-------- PROVIDED DATA

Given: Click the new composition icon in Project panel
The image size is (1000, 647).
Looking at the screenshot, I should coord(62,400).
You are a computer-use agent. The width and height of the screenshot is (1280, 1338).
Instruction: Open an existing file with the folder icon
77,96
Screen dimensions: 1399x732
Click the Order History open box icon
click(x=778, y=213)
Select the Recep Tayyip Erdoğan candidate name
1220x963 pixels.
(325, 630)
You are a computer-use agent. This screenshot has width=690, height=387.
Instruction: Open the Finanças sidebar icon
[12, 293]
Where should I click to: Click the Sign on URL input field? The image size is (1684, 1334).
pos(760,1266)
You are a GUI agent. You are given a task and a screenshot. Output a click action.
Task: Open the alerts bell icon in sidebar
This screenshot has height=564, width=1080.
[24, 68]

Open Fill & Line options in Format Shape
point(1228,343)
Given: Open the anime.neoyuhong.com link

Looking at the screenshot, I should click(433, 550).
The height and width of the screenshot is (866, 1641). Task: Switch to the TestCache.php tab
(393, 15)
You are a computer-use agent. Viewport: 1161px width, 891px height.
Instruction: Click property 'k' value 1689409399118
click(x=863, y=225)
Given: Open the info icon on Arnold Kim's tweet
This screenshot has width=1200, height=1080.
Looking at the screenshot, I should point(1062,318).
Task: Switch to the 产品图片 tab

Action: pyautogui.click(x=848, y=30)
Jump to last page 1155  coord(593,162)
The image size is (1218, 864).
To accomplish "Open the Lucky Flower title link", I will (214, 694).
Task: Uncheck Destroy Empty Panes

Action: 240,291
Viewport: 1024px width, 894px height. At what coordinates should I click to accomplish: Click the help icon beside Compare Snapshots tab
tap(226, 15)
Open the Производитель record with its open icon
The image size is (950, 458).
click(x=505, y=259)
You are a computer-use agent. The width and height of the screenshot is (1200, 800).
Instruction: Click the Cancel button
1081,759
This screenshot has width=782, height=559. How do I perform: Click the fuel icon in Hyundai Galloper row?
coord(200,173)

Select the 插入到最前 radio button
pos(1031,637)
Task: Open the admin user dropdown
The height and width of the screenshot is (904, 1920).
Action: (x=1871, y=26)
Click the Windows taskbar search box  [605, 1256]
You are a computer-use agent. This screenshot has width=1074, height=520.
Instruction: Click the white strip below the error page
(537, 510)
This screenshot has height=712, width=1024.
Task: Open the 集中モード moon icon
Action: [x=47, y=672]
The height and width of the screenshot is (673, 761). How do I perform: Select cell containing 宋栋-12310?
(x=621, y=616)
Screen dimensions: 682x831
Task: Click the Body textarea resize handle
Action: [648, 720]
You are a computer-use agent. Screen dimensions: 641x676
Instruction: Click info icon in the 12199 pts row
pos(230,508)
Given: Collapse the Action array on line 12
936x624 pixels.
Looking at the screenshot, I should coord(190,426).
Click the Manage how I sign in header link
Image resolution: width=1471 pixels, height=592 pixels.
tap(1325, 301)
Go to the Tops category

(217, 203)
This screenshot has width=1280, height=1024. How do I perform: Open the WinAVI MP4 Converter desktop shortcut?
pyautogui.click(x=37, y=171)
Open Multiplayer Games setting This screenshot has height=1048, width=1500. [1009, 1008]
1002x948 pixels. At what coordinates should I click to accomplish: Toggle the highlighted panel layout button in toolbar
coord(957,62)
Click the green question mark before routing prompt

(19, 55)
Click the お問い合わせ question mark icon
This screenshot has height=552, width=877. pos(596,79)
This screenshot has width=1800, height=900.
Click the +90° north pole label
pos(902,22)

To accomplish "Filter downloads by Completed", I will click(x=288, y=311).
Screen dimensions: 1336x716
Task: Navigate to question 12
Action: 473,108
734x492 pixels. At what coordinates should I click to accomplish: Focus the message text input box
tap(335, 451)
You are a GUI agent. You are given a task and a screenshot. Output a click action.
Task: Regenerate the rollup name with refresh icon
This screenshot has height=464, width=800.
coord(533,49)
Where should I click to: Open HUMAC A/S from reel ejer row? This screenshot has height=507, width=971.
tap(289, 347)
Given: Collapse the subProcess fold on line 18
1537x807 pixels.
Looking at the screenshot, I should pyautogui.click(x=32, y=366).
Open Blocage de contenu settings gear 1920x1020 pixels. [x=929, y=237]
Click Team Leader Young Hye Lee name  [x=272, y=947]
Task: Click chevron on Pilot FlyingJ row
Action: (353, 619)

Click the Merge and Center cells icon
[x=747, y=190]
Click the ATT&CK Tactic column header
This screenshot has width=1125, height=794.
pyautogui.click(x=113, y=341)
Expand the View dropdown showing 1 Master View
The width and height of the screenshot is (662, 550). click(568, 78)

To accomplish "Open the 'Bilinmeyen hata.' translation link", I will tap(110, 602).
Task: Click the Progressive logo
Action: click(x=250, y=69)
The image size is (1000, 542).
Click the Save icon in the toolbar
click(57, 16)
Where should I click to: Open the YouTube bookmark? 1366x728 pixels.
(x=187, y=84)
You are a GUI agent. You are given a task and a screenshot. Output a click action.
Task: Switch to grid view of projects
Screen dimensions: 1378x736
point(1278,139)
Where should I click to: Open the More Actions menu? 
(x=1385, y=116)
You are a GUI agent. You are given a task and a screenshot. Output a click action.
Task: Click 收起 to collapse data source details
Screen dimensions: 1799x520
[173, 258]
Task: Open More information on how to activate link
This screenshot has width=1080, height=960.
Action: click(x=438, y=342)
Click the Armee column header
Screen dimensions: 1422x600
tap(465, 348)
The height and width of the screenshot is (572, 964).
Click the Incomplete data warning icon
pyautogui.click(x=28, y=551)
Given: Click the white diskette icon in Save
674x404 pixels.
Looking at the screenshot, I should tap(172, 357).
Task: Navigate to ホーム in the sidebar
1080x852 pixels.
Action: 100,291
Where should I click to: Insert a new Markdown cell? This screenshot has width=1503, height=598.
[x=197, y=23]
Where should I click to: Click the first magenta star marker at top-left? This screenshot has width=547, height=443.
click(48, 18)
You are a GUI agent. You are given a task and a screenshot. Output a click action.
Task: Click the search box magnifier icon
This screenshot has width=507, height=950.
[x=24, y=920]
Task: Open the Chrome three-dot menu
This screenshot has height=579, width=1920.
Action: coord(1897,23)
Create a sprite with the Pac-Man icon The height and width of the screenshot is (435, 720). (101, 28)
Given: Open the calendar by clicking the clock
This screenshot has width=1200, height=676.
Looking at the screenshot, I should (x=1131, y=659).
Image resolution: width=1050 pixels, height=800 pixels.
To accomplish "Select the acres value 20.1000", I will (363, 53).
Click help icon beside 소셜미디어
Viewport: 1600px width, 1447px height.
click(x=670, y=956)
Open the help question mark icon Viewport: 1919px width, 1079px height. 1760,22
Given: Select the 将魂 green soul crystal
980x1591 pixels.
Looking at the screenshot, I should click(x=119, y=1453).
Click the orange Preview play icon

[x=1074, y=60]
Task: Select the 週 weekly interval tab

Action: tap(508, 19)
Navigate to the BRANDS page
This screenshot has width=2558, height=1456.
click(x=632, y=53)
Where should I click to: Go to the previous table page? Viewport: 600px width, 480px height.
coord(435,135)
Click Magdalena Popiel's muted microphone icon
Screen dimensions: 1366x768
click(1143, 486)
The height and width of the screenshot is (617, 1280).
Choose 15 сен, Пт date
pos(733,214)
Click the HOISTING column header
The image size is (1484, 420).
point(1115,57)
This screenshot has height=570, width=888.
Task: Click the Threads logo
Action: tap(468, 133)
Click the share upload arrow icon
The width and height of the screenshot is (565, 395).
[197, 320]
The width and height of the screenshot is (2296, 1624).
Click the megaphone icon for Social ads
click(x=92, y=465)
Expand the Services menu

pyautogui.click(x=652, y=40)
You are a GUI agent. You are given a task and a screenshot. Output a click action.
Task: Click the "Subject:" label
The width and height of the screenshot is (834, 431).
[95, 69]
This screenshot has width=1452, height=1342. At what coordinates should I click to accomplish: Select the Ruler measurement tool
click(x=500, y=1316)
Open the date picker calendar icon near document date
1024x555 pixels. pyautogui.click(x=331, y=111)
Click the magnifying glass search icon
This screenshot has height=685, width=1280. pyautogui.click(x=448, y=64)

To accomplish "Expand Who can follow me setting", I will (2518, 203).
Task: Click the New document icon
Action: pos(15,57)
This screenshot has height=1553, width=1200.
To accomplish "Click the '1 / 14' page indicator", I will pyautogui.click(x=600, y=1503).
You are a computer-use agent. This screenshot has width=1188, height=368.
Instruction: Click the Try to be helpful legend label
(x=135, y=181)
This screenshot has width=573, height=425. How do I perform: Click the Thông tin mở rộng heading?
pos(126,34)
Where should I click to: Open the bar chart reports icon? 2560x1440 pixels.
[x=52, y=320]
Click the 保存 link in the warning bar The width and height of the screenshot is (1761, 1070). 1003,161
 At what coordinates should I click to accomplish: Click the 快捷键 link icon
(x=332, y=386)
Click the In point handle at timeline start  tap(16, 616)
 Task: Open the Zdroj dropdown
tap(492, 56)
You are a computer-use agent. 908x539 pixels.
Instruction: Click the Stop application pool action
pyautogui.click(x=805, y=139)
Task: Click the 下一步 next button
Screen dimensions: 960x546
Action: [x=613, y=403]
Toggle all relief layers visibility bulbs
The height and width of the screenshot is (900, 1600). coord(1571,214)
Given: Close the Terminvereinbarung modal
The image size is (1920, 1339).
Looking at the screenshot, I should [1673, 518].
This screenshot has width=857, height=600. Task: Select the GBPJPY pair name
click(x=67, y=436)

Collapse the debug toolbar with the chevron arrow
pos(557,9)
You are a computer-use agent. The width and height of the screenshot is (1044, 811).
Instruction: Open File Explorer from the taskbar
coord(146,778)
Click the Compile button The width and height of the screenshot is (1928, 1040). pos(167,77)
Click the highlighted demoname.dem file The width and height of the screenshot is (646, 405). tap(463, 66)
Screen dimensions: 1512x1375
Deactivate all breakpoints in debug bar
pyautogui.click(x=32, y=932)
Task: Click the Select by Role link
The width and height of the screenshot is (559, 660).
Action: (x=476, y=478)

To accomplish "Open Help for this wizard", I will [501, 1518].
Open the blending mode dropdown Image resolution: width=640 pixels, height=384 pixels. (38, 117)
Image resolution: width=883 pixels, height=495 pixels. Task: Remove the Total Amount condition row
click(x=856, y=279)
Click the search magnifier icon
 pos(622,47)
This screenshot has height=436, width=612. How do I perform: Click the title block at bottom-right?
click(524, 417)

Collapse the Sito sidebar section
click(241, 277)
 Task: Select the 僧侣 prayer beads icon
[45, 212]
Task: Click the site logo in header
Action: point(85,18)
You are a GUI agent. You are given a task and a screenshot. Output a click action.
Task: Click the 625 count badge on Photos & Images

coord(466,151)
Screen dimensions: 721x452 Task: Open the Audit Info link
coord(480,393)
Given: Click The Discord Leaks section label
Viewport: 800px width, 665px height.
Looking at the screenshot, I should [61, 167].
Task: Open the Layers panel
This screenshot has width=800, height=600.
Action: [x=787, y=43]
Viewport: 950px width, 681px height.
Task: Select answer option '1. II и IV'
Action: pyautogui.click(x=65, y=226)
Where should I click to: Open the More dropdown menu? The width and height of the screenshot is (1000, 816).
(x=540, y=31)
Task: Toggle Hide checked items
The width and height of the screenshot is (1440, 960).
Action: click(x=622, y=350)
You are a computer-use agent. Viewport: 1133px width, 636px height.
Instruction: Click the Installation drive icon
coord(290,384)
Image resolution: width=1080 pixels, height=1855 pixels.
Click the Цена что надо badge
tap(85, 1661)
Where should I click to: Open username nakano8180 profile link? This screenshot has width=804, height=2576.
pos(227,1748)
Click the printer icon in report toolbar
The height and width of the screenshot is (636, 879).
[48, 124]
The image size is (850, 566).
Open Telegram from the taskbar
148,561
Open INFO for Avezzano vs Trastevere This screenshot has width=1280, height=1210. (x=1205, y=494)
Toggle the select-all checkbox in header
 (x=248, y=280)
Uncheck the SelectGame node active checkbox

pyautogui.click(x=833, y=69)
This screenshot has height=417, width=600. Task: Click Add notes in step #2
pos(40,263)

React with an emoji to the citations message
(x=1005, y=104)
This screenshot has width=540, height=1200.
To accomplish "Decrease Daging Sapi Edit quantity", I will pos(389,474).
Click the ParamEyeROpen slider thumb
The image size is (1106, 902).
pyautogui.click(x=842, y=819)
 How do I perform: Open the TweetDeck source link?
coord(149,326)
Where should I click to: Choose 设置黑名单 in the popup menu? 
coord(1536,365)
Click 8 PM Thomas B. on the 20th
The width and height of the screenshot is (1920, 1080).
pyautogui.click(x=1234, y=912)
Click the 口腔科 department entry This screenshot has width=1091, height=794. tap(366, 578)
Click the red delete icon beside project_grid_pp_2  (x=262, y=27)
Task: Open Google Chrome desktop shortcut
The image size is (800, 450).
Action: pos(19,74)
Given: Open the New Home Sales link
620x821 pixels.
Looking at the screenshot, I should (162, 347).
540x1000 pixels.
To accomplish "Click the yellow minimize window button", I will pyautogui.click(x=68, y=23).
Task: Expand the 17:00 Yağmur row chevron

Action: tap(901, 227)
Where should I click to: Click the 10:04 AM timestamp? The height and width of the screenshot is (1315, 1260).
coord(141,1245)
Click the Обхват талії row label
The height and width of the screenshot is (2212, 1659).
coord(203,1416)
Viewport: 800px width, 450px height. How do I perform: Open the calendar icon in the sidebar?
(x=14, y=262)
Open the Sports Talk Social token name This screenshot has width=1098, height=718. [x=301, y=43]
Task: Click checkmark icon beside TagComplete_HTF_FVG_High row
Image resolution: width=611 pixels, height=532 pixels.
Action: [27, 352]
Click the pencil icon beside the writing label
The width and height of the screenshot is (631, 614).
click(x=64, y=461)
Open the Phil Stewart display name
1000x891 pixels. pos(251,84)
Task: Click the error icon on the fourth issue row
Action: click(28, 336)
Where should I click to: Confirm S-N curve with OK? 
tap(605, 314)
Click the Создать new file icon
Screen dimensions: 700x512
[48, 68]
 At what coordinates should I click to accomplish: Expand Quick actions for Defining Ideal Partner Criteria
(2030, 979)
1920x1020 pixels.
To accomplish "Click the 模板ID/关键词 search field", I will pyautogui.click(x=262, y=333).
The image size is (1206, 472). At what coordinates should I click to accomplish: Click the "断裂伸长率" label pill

----------------

WHAT YOU HAVE TO DO –
In the listing above, find the line containing "This screenshot has width=1200, height=676." and the line containing "Image resolution: width=1050", then quote both, plus every line between them, exactly as written.

ANSWER TO THE EXERCISE –
This screenshot has width=1200, height=676.
Looking at the screenshot, I should (x=1131, y=659).
Image resolution: width=1050 pixels, height=800 pixels.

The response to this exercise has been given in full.